INSTRUCTIONS TO FOLLOW -
Every line in the data below from the one containing "The width and height of the screenshot is (1206, 980)." down to the one containing "You are a computer-use agent. 1176x1033", both included, must be retyped exactly; no other line is to appear.

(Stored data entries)
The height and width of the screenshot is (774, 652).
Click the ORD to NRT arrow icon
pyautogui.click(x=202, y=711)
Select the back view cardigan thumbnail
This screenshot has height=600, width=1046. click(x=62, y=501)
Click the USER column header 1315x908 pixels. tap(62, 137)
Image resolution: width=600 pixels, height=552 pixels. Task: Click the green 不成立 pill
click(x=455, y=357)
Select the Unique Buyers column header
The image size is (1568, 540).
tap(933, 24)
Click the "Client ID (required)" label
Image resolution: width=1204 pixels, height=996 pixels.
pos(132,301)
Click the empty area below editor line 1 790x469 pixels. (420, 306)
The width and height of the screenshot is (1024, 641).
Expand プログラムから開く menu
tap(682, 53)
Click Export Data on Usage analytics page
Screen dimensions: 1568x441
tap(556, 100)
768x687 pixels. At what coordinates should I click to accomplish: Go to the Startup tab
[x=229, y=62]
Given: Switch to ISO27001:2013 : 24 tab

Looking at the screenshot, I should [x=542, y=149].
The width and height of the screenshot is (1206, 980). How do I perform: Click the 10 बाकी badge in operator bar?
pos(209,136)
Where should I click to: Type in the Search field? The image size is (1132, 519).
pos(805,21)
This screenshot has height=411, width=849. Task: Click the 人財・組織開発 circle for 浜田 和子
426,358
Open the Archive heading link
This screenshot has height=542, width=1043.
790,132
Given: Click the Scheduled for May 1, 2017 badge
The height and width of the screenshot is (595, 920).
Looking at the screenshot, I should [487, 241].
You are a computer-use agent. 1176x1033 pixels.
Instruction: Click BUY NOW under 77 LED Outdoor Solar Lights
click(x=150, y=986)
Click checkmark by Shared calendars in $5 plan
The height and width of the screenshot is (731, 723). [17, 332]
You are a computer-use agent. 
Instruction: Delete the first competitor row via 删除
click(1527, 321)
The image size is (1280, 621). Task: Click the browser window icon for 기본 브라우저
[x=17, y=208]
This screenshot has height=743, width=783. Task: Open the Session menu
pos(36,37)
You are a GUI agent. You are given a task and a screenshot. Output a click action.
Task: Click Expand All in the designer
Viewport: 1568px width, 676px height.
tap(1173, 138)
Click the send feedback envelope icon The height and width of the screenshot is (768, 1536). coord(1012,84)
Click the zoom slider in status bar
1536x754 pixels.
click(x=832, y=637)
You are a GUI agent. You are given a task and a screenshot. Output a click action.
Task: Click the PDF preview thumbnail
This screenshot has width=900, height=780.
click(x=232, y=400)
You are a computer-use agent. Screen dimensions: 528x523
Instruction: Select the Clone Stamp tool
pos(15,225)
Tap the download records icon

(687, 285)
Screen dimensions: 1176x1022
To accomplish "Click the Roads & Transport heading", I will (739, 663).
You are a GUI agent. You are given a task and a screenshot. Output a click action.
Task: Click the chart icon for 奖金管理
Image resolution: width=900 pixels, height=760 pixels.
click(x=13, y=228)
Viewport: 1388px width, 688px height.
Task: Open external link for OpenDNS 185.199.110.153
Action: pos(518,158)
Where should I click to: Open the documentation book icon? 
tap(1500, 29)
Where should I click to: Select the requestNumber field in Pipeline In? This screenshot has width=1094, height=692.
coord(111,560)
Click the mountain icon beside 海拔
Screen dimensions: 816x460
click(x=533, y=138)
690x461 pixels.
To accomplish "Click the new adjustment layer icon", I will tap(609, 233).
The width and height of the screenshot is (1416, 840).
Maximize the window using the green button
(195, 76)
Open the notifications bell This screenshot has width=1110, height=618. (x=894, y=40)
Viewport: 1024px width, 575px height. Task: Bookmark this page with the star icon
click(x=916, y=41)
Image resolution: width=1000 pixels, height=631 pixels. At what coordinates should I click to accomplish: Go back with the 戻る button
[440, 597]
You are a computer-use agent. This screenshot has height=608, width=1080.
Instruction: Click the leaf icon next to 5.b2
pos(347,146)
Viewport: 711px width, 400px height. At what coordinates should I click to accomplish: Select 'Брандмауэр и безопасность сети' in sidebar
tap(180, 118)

REPLY TO THE EXERCISE -
The width and height of the screenshot is (1206, 980). How do I perform: Click the 10 बाकी badge in operator bar?
pos(209,136)
Where should I click to: Type in the Search field? The image size is (1132, 519).
pos(805,21)
This screenshot has height=411, width=849. Task: Click the 人財・組織開発 circle for 浜田 和子
426,358
Open the Archive heading link
This screenshot has height=542, width=1043.
790,132
Given: Click the Scheduled for May 1, 2017 badge
The height and width of the screenshot is (595, 920).
Looking at the screenshot, I should [487, 241].
You are a computer-use agent. 1176x1033 pixels.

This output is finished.